|Title:||Testing Different Methods of Improving the External Validity of Impact Evaluations in Education|
|Principal Investigator:||Olsen, Robert||Awardee:||Abt Associates, Inc.|
|Program:||Statistical and Research Methodology in Education [Program Details]|
|Award Period:||2 years||Award Amount:||$489,178|
|Type:||Methodological Innovation||Award Number:||R305D100041|
Co-Principal Investigator: Bell, Stephen
Purpose: This study was motivated by the observation that most major, multi-site evaluations in education have chosen participating sites (e.g., districts, schools, or grantees) "purposively" and not randomly. This raises possible concerns about the generalizability of the findings from these studies. The goal of this project was to provide evidence regarding the external validity of evaluations that are based on purposive samples.
Project Activities: Part 1 of the study considered how, and under what conditions, evaluations of educational programs that select sites purposively can produce externally valid impact estimates for the program as a whole. To address this question, this project (1) conducted simulations using data from real educational program evaluations to estimate how different the impacts are likely to be between purposive samples of sites and random samples of sites; (2) identified and developed methods for making findings from purposive samples more representative of program sites; (3) assessed the conditions under which these methods produce unbiased impact and standard error estimates; and (4) tested how well these methods work in real evaluations of educational programs.
Part 2 of the study considered how, and under what conditions, evaluations of educational interventions can produce externally valid estimates of the interventions' impacts for schools and districts that did not participate in the evaluation. To address this question, the project (1) identified and developed methods for predicting the impacts of an intervention for sites that are not participating in the evaluation; (2) assessed the conditions under which these methods produce unbiased impact and standard error estimates for these sites; and (3) tested how well these methods work in real evaluations of educational programs (whether how well they work depends on how sites were selected for the evaluation).
In both parts of the study, the researchers reanalyzed data from the National Evaluation of Upward Bound (which randomly selected 70 programs nationwide) and the second Reading First Implementation Study (which collected student information for all students within a state).

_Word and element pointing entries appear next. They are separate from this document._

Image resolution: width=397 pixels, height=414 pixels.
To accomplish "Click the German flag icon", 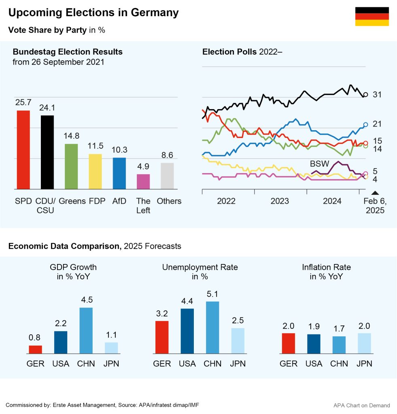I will [372, 17].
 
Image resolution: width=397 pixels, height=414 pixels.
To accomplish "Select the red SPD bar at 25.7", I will [23, 150].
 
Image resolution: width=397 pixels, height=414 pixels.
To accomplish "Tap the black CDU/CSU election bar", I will [47, 152].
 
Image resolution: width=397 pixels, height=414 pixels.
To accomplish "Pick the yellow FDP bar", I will [95, 171].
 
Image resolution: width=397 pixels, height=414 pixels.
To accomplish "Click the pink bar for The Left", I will [143, 182].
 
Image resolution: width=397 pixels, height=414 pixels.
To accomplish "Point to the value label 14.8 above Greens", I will [71, 136].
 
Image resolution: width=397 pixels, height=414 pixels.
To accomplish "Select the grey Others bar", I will [167, 176].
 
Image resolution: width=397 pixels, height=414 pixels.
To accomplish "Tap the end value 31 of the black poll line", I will [377, 95].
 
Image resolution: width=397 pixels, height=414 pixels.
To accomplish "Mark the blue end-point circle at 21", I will [365, 125].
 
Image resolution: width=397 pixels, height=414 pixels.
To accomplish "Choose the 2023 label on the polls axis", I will [280, 201].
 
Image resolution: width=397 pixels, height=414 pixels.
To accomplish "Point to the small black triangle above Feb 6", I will [375, 192].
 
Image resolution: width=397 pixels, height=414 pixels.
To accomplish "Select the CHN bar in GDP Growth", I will [86, 331].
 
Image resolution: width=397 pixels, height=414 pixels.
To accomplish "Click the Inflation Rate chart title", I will [326, 272].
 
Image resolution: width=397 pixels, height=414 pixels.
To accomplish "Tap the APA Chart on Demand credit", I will [362, 405].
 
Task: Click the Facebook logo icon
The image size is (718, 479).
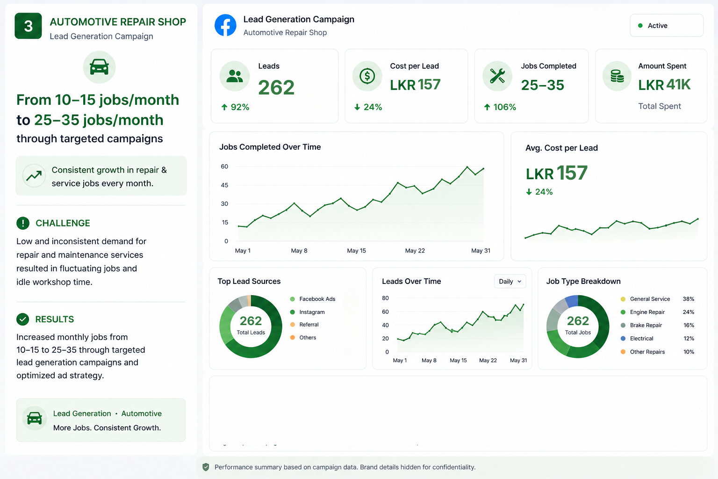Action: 225,25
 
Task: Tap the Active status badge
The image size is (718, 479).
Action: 667,25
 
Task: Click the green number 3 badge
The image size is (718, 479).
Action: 28,26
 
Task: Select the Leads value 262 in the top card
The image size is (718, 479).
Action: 276,87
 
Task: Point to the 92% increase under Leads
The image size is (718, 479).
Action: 235,107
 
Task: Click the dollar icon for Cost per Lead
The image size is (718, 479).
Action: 367,76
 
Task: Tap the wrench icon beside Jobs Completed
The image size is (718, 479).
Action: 497,76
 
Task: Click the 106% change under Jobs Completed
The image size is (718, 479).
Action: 500,107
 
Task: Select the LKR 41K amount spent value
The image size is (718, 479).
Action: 664,85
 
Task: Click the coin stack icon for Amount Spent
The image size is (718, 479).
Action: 617,76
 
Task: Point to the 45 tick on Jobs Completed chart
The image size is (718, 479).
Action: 224,185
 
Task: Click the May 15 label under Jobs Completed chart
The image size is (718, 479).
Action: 357,251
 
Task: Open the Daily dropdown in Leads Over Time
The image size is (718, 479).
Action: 510,282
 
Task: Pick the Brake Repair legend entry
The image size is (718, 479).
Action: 641,325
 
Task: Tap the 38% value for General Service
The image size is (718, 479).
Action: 689,299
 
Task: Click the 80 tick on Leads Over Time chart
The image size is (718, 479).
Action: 385,298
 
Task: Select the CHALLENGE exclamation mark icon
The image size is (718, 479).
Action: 23,223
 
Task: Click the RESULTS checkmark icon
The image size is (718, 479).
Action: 23,319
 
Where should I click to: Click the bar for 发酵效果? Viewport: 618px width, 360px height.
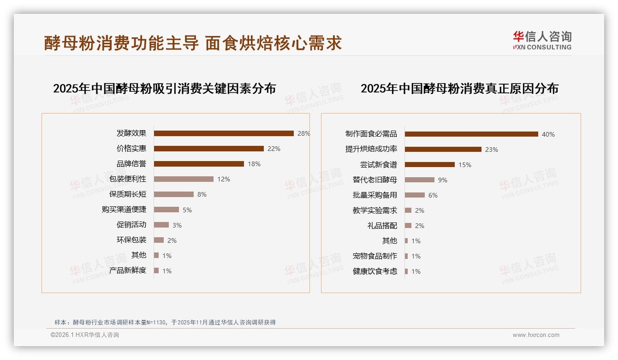pyautogui.click(x=224, y=133)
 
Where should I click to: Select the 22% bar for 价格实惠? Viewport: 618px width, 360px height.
pyautogui.click(x=208, y=149)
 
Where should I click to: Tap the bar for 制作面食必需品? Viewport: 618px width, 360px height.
pyautogui.click(x=471, y=134)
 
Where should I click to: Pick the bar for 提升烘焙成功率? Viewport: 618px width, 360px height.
pyautogui.click(x=443, y=150)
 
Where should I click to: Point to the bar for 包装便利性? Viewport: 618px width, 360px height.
pyautogui.click(x=184, y=179)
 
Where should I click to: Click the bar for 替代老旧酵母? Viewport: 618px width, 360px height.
pyautogui.click(x=419, y=180)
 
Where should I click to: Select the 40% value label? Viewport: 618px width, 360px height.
pyautogui.click(x=548, y=134)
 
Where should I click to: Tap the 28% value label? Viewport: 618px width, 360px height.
pyautogui.click(x=304, y=133)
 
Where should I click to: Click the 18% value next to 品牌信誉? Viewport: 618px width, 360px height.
pyautogui.click(x=254, y=164)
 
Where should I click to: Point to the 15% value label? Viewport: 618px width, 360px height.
pyautogui.click(x=465, y=165)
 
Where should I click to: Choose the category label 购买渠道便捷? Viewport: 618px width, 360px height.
pyautogui.click(x=124, y=210)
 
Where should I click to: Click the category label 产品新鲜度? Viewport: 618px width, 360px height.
pyautogui.click(x=128, y=270)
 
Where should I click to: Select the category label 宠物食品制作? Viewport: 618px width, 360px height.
pyautogui.click(x=374, y=256)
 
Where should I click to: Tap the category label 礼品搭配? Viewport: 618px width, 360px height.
pyautogui.click(x=382, y=226)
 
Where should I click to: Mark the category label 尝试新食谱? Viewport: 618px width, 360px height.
pyautogui.click(x=378, y=165)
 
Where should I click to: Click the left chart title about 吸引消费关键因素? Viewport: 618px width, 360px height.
pyautogui.click(x=164, y=89)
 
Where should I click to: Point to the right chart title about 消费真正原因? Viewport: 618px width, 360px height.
pyautogui.click(x=459, y=89)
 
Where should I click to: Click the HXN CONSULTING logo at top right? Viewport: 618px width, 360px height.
pyautogui.click(x=542, y=41)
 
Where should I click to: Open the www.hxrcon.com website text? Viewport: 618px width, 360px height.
pyautogui.click(x=536, y=335)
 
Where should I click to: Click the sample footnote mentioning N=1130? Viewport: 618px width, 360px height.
pyautogui.click(x=165, y=322)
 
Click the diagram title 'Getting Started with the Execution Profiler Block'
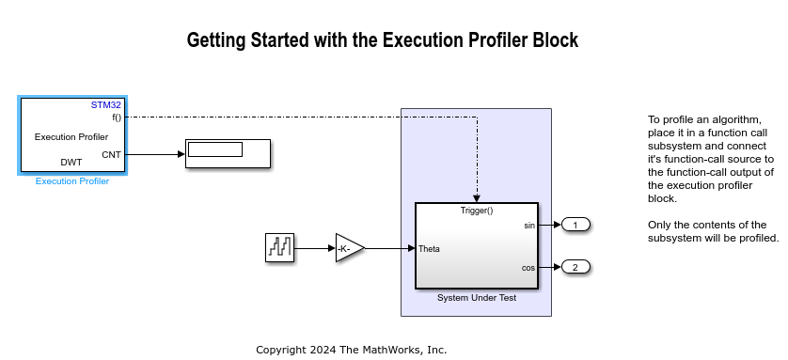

In Part 1 of the study, the study team used these data to simulate both representative and purposive samples, estimate the average impacts from these samples, and compare the results. Then the study tested whether regression-based methods and weighting methods can "close the gap" and produce impact estimates from the purposive samples that are more similar to the impact estimates from purposive samples. In Part 2 of the study, the study team assessed how accurate average impact estimates are in predicting the impacts for individual sites that did not participate in the evaluationóbut may use evaluation results in deciding whether to adopt the intervention. In addition, they tested whether regression-based methods or weighting methods can yield improved predictions of the intervention's impact for these sites.
Publications and Products
Journal article, monograph, or newsletter
Bell, S.H., Olsen, R.B., Orr, L.L., and Stuart, E.A. (2016). Estimates of External Validity Bias When Impact Evaluations Select Sites Nonrandomly. Educational Evaluation and Policy Analysis, 38(2), 318–335.
Bell, S.H., and Stuart, E.A. (2016). On the "Where" of Social Experiments: The Nature and Extent of the Generalizability Problem. New Directions for Evaluation, 2016(152), 47–59.
Olsen, R.B., and Orr, L.L. (2016). On the "Where" of Social Experiments: Selecting More Representative Samples to Inform Policy. New Directions for Evaluation, 2016(152), 61–71.
Olsen, R.B., Orr, L.L., Bell, S.H., and Stuart, E.A. (2013). External Validity in Policy Evaluations That Choose Sites Purposively. Journal of Policy Analysis and Management, 32(1): 107–121.